In the natural world, taxonomy is the discipline of naming, sorting, and relating living things. In Project Spore, that same logic shapes how notes are stored, grouped, and rediscovered over time.
Instead of forcing every note into a rigid folder tree, the starter kit encourages a lighter classification system built on tags. A single specimen can belong to several conversations at once: a scientific thread, a reading log, a reflective essay, or a technical reference.
Planting the seeds of order
To classify a note, add tags to its front matter. These tags behave a little like a specimen’s DNA, helping Hugo connect related ideas across the archive, the classification pages, and search.
tags: ["Biology", "Basal Cognition", "Systems Thinking"]
The goal is not to create perfect categories on day one. The goal is to leave enough signals behind that future-you can trace how one thought grows into another.
Building a living index
Project Spore ships with archive, classification, and search pages so these tags are not decorative. They become part of the structure of the garden:
- Archive pages preserve chronology.
- Tag pages reveal clusters of related thinking.
- Search helps you recover fragments you forgot you had written down.
Used together, these layers create a knowledge system that feels organic rather than bureaucratic.
A practical tagging approach
A simple rule of thumb works well:
- Use one or two subject tags for what the note is about.
- Use one process tag for how the note functions.

[INFORMATION SHOWN]
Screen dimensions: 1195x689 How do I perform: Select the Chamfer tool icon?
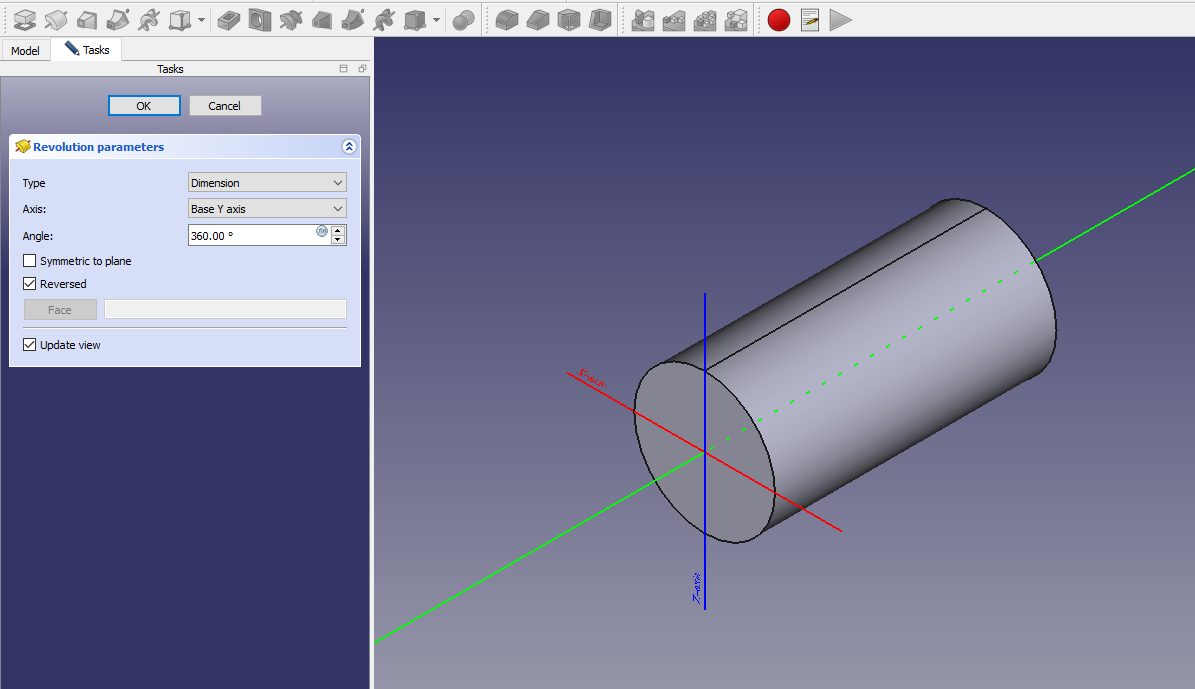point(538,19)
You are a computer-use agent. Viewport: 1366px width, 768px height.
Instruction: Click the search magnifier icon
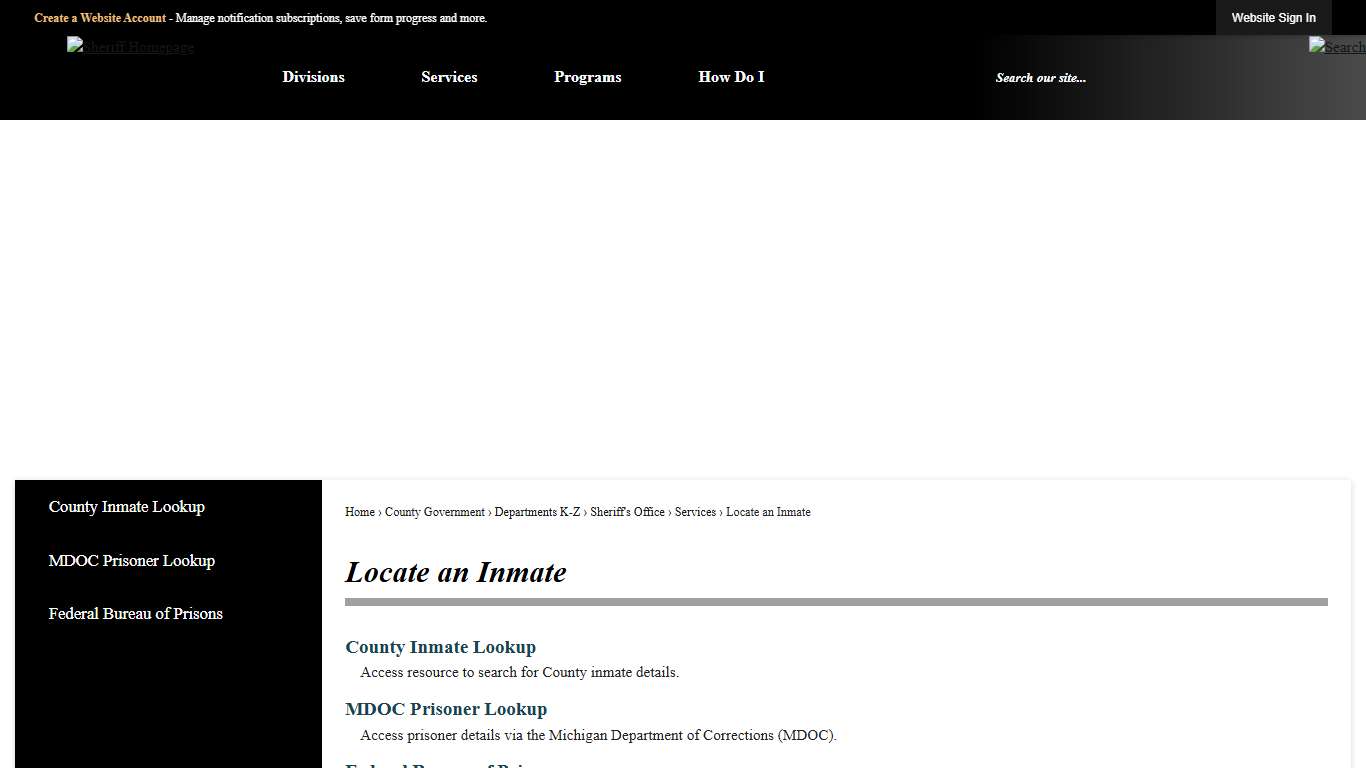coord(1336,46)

[PROBLEM 1]
Sum up the Project Spore excerpt in two sentences.
[PROBLEM 2]
According to the Project Spore excerpt, what conversations can a single specimen belong to at once? List all of them.
[PROBLEM 3]
In the Project Spore excerpt, take everything from "Planting the seeds" down to "grows into another." and swap "DNA" for "genetic code".

[RESPONSE BOX 1]
Project Spore borrows the logic of taxonomy to store, group, and rediscover notes, using a lighter tag-based system instead of a rigid folder tree. Tags added to a note's front matter help Hugo connect related ideas across the archive, classification, and search pages, and together these create a knowledge system that feels organic rather than bureaucratic.

[RESPONSE BOX 2]
- a scientific thread
- a reading log
- a reflective essay
- a technical reference

[RESPONSE BOX 3]
Planting the seeds of order
To classify a note, add tags to its front matter. These tags behave a little like a specimen’s genetic code, helping Hugo connect related ideas across the archive, the classification pages, and search.
tags: ["Biology", "Basal Cognition", "Systems Thinking"]
The goal is not to create perfect categories on day one. The goal is to leave enough signals behind that future-you can trace how one thought grows into another.